Photo: Robert Clark

Although fewer homes sold in the third quarter compared to last year, average prices hit new highs in several areas of New York City across different property types.

New price records were set for co-ops in Manhattan, Brooklyn and Queens, condos in Queens, and one-to-three family homes in Brooklyn, Queens, and Staten Island, according to a report released Wednesday by the Real Estate Board of New York (REBNY).

Over the last year, the average price of a co-op rose 8 percent annually to $1.3 million in Manhattan, less than 1 percent to $536,000 in Brooklyn and 14 percent to $303,000 in Queens.

Queens condo prices skyrocketed 27 percent year-over-year to $723,000 in the third quarter.

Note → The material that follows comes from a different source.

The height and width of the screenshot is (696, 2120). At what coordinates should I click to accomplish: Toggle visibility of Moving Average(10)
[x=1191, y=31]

And lastly, the average price of a one-to-three family home rose 10 percent annually to $1 million in Brooklyn, 8 percent to $697,00 in Queens, and 11 percent to $549,000 in Staten Island.

“These all-time high average sales prices indicate the strong value of home types across the boroughs,” says REBNY President John Banks.

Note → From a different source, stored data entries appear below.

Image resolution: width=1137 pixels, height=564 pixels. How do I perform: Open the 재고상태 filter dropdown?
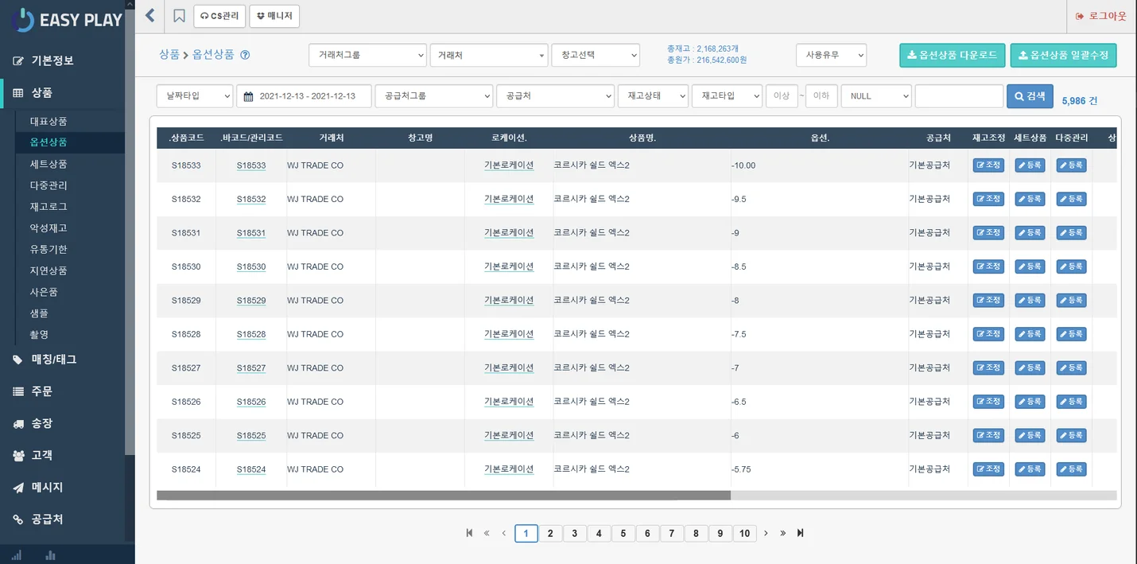[x=653, y=96]
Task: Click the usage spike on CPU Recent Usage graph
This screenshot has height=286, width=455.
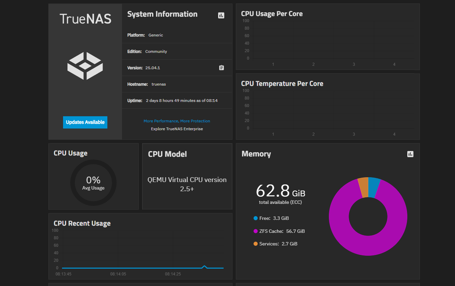Action: pos(204,267)
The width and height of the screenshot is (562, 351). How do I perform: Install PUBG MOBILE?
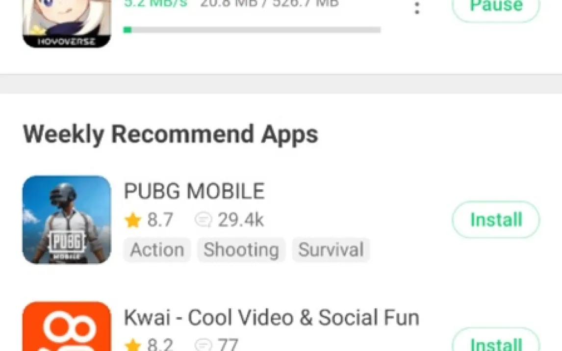tap(496, 220)
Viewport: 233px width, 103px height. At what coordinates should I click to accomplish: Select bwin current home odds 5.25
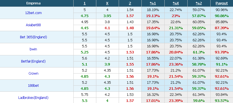(85, 52)
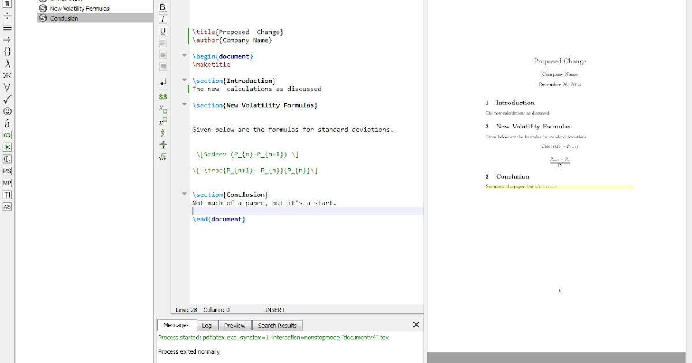Open the TikZ commands panel
The height and width of the screenshot is (363, 692).
click(7, 194)
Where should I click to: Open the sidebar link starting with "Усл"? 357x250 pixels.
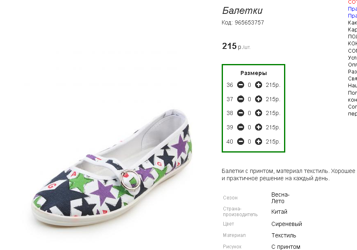pyautogui.click(x=353, y=58)
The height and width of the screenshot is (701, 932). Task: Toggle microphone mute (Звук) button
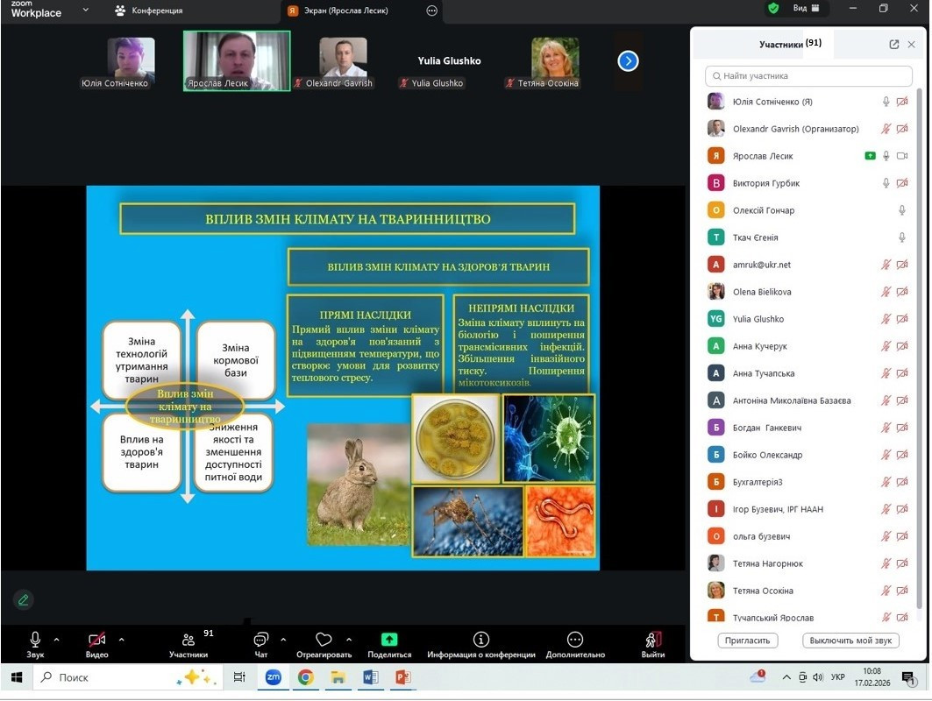(35, 640)
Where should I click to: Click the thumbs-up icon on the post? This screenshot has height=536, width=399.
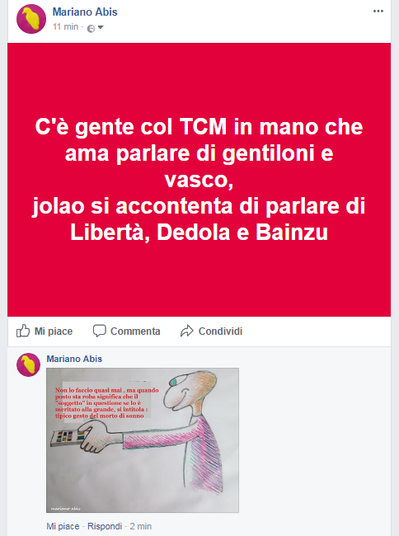tap(23, 331)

Meantime, the average sales price for a home in NYC — including co-ops, condos, and one-to-three family dwellings — increased 1 percent year-over-year to $987,000 in the third quarter. At the same time, the median price rose 12 percent to $650,000 — demonstrating that the demand for a home in NYC remains “broad-based.”

The average sales price of a Manhattan home fell 8 percent annually to $1.8 million in the third quarter while average prices rose 8 percent to $969,000 in Brooklyn and 14 percent to $594,000 in Queens over the same period.

Total sales citywide for all home types decreased 2 percent from last year to 13,636 transactions. But following the second highest sales volume recorded in the third quarter last year, it was an expected drop.

“We think this is merely a pause in a period of strong sales activity. This quarter saw the third highest citywide sales volume over the last ten years, REBNY’s Senior Vice President for Research Michael Slattery tells BuzzBuzzNews.

Sales volume was also down annually in nearly all five boroughs — 1 percent in Manhattan, 3 percent in Brooklyn, less than 1 percent in Queens, and 8 percent in Staten Island.

But at the same time, the number of sales was up 5 percent in the Bronx — the only borough to record an annual increase in sales volume.

Citywide residential sales volume slipped 1 percent annually to $13.5 billion in the third quarter. Sales volume was up in every borough except Manhattan, where total sales volume fell 9 percent from last year.

Also of note in the report, the average sales price of a condo in Manhattan’s FiDi neighborhood jumped a whopping 64 percent from last year to $2 million in the third quarter — largely due to strong sales in the ultra-luxury building at 50 West Street.
The average sales price of a Manhattan condo fell from its all-time high to $2.5 million in the third quarter, a decrease of 14 percent annually that was attributed to fewer sales in new luxury developments in the third quarter.

Looking forward to the end of the year, Slattery doesn’t expect much to change.

“We expect the market will continue to improve overall, especially as strong growth throughout the boroughs persists,” Slattery tells BuzzBuzzNews.